** Start Extracted material **

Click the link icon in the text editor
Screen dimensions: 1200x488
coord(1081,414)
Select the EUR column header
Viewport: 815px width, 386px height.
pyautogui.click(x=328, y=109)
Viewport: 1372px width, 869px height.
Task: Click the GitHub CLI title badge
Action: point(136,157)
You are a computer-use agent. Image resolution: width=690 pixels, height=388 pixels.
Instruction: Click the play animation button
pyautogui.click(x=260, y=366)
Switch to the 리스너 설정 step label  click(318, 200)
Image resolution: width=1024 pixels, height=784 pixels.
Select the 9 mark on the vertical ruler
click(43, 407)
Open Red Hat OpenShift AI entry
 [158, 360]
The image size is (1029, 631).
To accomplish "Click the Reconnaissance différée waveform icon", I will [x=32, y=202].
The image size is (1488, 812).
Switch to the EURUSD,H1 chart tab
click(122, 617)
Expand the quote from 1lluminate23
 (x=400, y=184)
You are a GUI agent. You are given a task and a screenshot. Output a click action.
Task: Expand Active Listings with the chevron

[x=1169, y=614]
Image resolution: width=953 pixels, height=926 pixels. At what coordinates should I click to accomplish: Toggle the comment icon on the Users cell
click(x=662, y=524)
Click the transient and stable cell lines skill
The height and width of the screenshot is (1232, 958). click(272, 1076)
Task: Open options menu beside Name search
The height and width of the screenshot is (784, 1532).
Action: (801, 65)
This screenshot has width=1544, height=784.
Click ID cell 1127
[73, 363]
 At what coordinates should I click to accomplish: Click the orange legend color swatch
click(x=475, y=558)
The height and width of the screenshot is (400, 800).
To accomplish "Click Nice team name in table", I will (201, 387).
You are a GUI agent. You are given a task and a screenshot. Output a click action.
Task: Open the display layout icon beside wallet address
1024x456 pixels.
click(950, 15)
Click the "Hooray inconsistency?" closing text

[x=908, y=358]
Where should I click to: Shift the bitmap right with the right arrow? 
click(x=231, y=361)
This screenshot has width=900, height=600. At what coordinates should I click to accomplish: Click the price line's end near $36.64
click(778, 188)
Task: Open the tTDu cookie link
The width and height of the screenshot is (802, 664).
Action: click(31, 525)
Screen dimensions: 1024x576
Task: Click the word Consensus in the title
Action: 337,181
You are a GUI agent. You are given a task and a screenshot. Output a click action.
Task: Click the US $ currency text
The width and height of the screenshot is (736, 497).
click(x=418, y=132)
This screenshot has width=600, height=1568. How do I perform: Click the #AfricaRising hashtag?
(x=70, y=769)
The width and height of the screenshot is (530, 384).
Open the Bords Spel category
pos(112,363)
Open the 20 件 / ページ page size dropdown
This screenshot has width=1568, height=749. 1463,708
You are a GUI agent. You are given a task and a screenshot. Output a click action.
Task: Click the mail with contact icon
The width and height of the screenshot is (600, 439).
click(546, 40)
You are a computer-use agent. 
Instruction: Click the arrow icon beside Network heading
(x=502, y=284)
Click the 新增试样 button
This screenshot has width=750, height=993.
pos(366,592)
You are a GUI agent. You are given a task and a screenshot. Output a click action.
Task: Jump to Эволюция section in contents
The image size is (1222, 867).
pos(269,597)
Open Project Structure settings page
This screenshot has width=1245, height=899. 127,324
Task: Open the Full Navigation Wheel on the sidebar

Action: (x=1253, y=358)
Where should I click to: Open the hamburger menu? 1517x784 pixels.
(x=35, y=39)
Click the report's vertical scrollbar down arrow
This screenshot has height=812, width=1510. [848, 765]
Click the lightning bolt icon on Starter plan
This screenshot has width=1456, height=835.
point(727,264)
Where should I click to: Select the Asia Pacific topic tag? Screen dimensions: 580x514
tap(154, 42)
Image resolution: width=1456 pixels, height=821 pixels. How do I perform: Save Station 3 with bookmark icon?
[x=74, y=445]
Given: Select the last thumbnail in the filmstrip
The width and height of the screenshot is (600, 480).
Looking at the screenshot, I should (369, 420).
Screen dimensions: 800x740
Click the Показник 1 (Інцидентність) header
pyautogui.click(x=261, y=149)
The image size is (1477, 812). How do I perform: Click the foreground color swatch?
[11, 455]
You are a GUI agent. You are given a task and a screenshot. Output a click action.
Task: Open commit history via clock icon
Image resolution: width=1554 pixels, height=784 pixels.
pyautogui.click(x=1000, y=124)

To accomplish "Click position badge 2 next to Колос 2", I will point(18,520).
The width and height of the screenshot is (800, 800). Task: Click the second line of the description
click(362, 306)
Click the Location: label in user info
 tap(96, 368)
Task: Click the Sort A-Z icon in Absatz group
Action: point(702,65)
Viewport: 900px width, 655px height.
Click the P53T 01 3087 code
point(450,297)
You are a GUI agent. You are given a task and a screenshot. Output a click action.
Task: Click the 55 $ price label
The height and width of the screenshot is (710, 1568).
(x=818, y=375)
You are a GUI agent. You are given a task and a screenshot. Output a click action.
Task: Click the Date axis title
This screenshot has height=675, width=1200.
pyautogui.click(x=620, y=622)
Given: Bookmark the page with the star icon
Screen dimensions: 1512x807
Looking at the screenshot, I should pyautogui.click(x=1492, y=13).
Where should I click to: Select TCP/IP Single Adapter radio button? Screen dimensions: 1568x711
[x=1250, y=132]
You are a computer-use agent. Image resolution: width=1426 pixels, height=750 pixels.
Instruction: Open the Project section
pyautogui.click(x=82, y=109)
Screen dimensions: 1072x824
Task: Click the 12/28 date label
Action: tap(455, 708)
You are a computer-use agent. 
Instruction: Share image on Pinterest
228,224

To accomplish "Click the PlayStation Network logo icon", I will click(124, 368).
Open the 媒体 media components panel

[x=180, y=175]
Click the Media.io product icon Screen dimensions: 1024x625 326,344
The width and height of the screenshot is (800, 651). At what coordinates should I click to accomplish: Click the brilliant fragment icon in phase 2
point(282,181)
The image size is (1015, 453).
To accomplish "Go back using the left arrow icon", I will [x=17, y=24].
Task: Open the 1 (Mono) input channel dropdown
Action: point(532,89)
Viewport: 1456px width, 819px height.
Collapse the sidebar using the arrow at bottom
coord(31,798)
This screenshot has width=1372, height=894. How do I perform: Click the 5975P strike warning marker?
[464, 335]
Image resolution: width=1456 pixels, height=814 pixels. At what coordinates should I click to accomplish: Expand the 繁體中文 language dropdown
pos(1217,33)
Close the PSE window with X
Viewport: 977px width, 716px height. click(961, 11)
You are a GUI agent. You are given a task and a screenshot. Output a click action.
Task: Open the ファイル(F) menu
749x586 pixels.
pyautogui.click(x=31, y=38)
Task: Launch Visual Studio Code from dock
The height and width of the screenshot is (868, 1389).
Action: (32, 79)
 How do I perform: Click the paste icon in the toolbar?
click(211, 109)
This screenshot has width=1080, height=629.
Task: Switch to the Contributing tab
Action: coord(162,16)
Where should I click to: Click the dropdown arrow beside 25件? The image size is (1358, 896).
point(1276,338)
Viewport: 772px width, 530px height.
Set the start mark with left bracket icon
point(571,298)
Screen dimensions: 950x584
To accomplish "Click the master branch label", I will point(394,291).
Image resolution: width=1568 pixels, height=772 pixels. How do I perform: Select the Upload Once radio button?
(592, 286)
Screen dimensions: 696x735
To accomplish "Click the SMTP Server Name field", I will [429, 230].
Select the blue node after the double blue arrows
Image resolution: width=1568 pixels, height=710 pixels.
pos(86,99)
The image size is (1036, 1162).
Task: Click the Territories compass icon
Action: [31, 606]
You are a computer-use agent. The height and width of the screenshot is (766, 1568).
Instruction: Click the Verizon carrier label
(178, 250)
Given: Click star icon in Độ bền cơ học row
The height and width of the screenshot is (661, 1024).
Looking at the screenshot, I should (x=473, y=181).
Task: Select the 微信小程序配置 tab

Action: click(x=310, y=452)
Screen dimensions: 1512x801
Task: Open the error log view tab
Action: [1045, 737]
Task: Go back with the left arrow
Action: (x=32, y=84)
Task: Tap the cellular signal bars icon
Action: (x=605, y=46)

** End Extracted material **

» **Required task**
Identify every line above that contains the string "Instruction", and copy each one. Matching is case-sensitive.

» **Exercise solution**
Instruction: Click the play animation button
Instruction: Click the arrow icon beside Network heading
Instruction: Open the Project section
Instruction: Share image on Pinterest
Instruction: Click the Verizon carrier label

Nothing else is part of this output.